この箇所のテーマは「奴隷と自由」です。パウロはそれを説明するために比喩としてユダヤ人の父祖アブラハムの妻サラの女奴隷ハガルから生まれたイシュマエルの話をします。アブラハムは神様から祝福の約束をいただきますが、跡取りがいませんでした。やむなく女奴隷ハガルからイシュマエルを生むのですが、その後にサラからイサクが生まれます。
先に生まれたイシュマエルが指すのは、シナイと古いエルサレム。ユダヤ人の伝統と習慣、神の選民としての長い歴史です。一方、イサクがたとえられているのは、天のエルサレム。新しく生まれたキリスト教会、それはもはや「ユダヤ人もギリシア人もなく、奴隷も自由人もなく、男と女もありません。」(3:28)というものです。奴隷ではなく、自由です。

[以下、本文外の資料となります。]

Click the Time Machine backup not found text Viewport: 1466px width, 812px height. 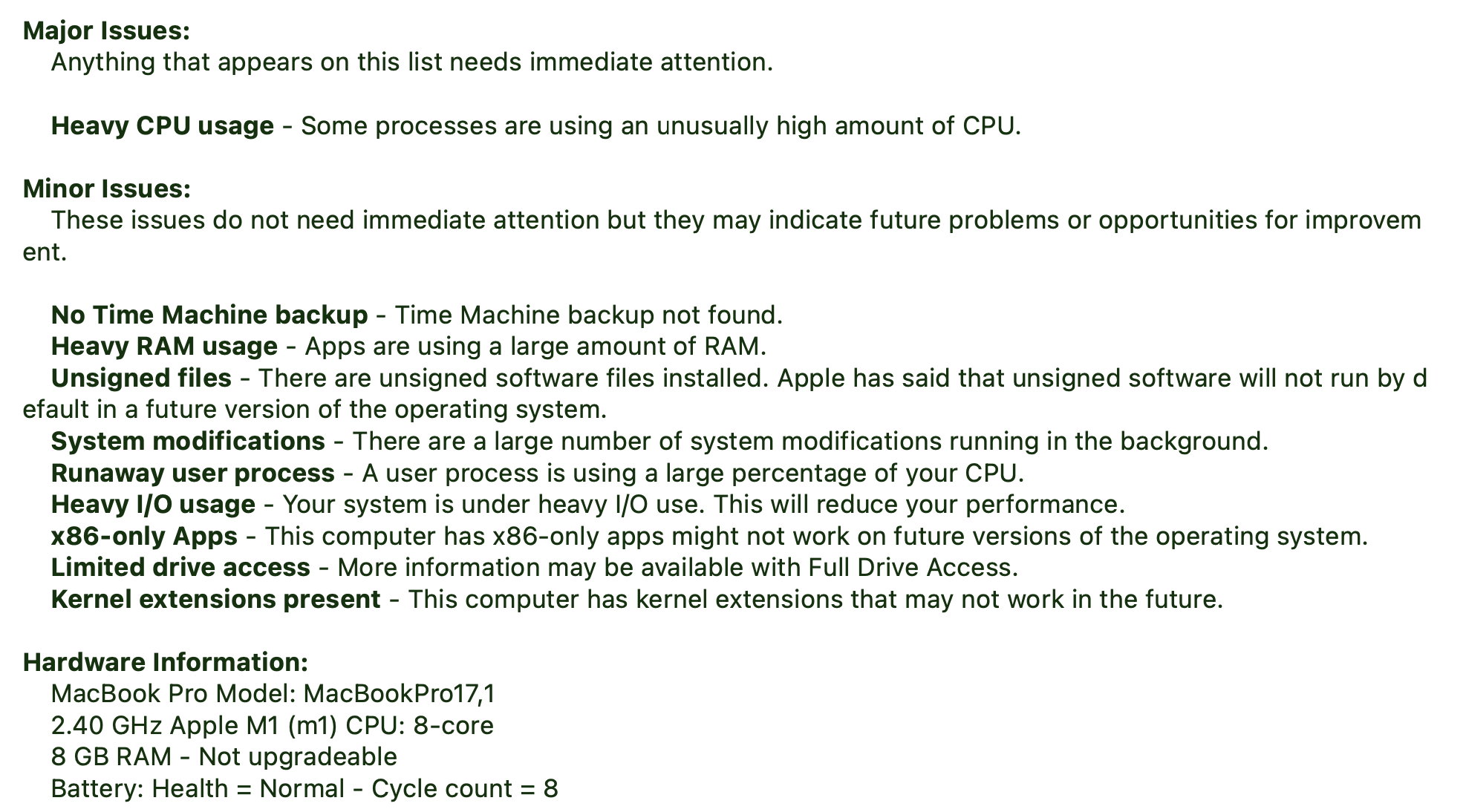point(588,315)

しかし、イエス様が「新しいぶどう酒は新しい皮袋に」と言われているのに、いまだ古い皮袋のままでいる力が強いのです。割礼派の人たちは「郷に入ったら郷に従え」とユダヤ人の習慣を押しつけます。それは今の私たちにも繋がります。律法主義的な「してはならない、しなければならない、できた、できない」という古い皮袋が奴隷のように私たちを縛り、赦された恵みなのに自分を責め、互いに受け入れられた器なのにさばき合う。

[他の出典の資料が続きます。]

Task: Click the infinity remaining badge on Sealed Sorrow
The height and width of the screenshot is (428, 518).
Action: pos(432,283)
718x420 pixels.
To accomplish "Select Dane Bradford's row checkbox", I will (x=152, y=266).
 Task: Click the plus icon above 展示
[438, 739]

「女奴隷とその子どもを追い出してください」とはサラのことばですが、それと同じように、私たちは古い皮袋を捨てなければなりません。アメイジング・グレイスを書いたジョン・ニュートンは奴隷船の船長でした。嵐の中、難破の危機の船中で回心をしますが、奴隷船を降りるには2年を要します。やがて牧師となり、奴隷解放運動に関わっていくのですが、時間がかかるのです。古い人、古い皮袋を捨てるには時間がかかるかもしれません。しかし、自由の子、「アバ、父」と呼ぶ神の子は自由と愛に生きるために十字架の恵みをいただきました。それに向かっていこうではありませんか。